Password (ITV, 1985, 1987-1988)
This is a game show that I don’t really remember watching at the time, but it is based on an American format, and the first time I came across it was when it was parodied in an episode of Family Guy. Ever since then I had wanted to see more of the show for myself, and then I discovered that there had been several British versions on various channels over 25 years.
Password was actually first shown in this country as long ago as 1963, and there have been so many versions that it almost certainly has the unique achievement of there being at least one series on BBC1, BBC2, ITV, and Channel 4. But this piece will concentrate on the version that was shown on ITV in the 80s, originally only in the UTV region in 1985 when the host was Brian Munn, and then in 1987 there were more series that were shown nationally hosted by Gordon Burns (having a day off from The Krypton Factor) that I think was also briefly shown in the 9:25am slot.
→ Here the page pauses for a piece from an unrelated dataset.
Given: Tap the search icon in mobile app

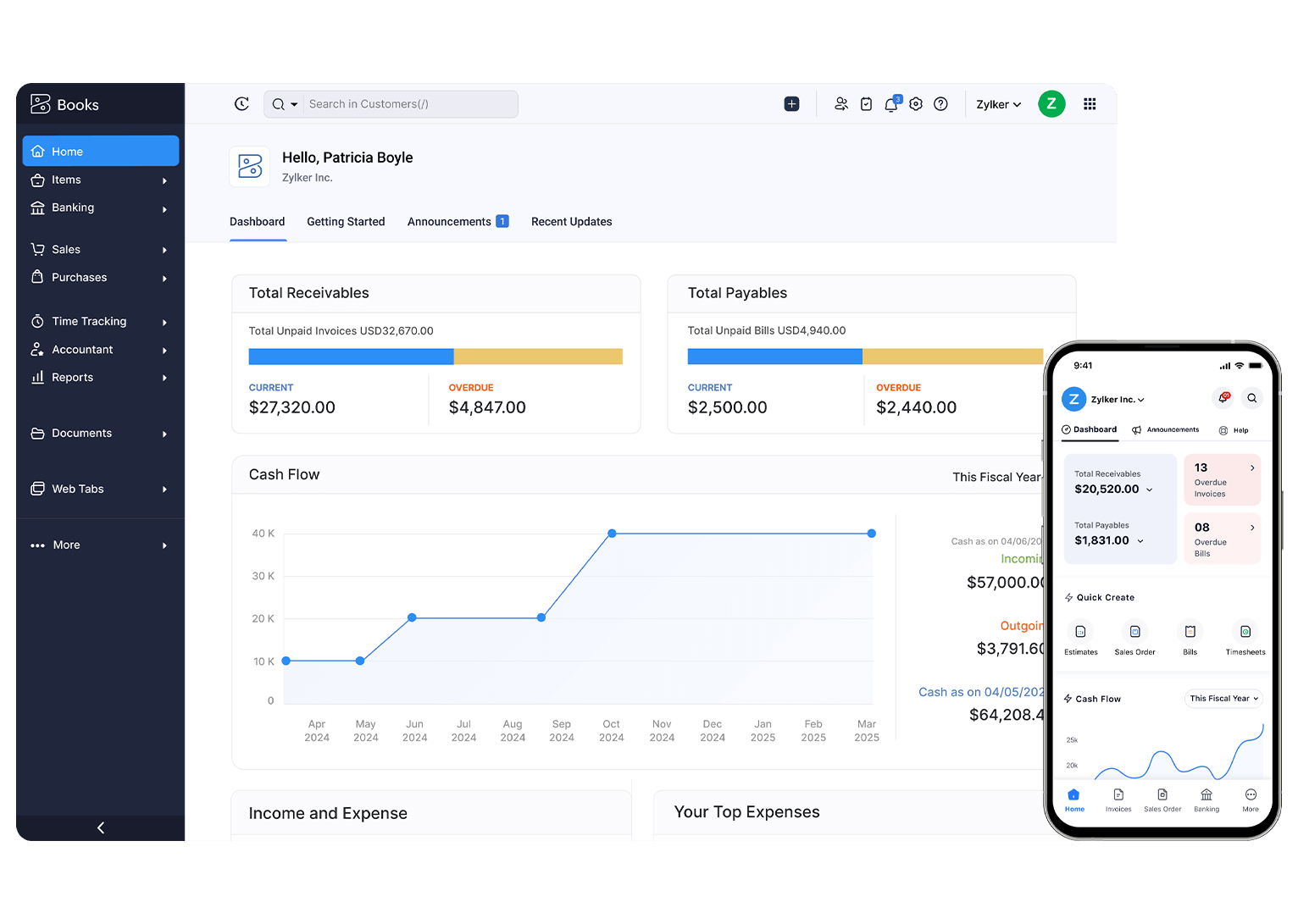Looking at the screenshot, I should pyautogui.click(x=1251, y=398).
As will become clear, the idea was a word-association game that was rather similar to The Pyramid Game. Two teams of two took part, consisting of one celebrity and one contestant, the average level of celebrity was around the area of Frank Carson. The contestant has to give a clue to their teammate to guess what the password is, but the twist is that they can only use one-word clues (the voiceover would tell viewers what the password is, and it also appeared on the screen). They can also determine whether they want to play or pass the clue, and they have ten seconds to answer.
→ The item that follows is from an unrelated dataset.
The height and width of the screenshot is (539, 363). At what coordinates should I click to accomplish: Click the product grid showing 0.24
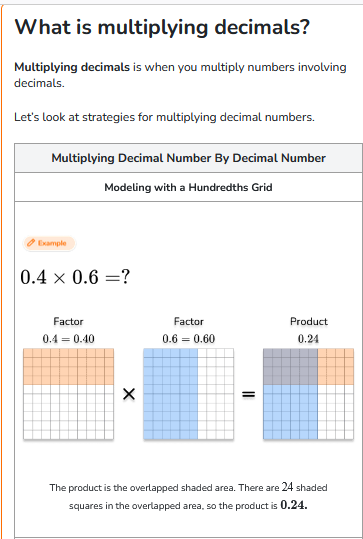(308, 394)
There are ten points on offer for getting it right straight away, but if they don’t, it is passed over to the other team for nine points, and if they don’t know, it is passed back over to the other team with another point deducted, and so on. When the next password is asked, the teams swap over who gives the clue and who guesses. The first team to score 25 points wins the game, gets their score converted into money, and goes into the lightning round.
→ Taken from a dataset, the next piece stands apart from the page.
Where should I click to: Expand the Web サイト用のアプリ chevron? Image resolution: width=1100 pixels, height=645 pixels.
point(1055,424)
In this, five passwords have to be guessed in one minute. There’s £5 for every correct answer, with a bonus £25 if they get all five right. At the end of this, the celebrities then swap teams. The first contestant to win three games is the winner. The losing contestant takes away a vase, and they are replaced by a new contestant. The celebrities also changed for every edition. The winner stays on and could end up winning hundreds of pounds (“hundreds” being the important word here, this wasn’t big-budget stuff). But who cares about that when you can say that you got to meet Frank “it’s a cracker” Carson.